Integrated analysis of opioid and cocaine addiction DEGs. (A) PST-based network differentiation significance: This graph displays the significance of individual genes as determined by the PST-based differentiation in the integrated network of opioid and cocaine addiction DEGs. To enhance clarity, only the first 40 genes are shown. (B) Enriched pathways in integrated DEGs: Illustrates the pathways that are significantly enriched in the context of the integrated DEGs from both opioid and cocaine addiction, highlighting their combined biological relevance. (C) PPI sub-network related to common DEGs: Depicts the PPI sub-network associated with DEGs that are present in both opioid and cocaine addiction conditions, emphasizing the shared molecular mechanism. Each node represents a protein, and the size of the node is proportional to its degree, indicating the number of interactions it has within the network.

Figure 6

The docking structures and interactions of Copanlisib, Delafloxacin and Eluxadoline with mTOR.

Figure 7

Evaluations of ADMET Properties for Omipalisib, Gedatolisib and PKI-179: this figure illustrates the ADMET profiles of Omipalisib, Gedatolisib and PKI-179, with the blue curves representing the values of 13 specified ADMET properties. The blue and red zones demarcate the upper and lower limits, respectively, of the optimal ranges for these properties.

Figure 8

The docking structures and interactions of Doravirine, Desogestrel and Ozanimod with mGluR5.

Figure 9

Evaluations of ADMET Properties for Mavoglurant, Dipraglurant and Lersivirine: this figure showcases the ADMET profiles for Mavoglurant, Dipraglurant and Lersivirine.

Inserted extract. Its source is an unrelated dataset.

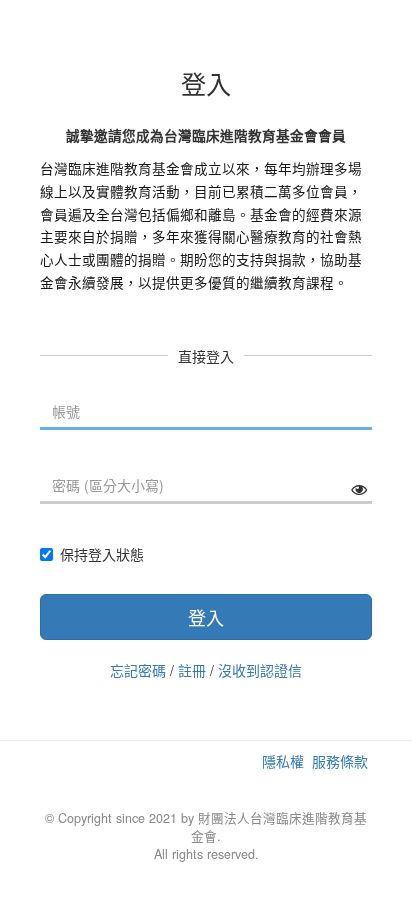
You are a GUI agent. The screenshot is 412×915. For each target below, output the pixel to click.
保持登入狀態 (102, 554)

The blue curves in the graph indicate the values for 13 specific ADMET properties of these compounds. The yellow and red zones in the graph are designated to highlight the upper and lower limits of the optimal ranges for each of these ADMET properties, respectively.

Figure 10

The docking structures and interactions of Delavirdine, Adenosine phosphate and Ademetionine with NMDAR.

Figure 11

Evaluations of ADMET Properties for Gavestinel, Perzinfotel and Butylphthalide.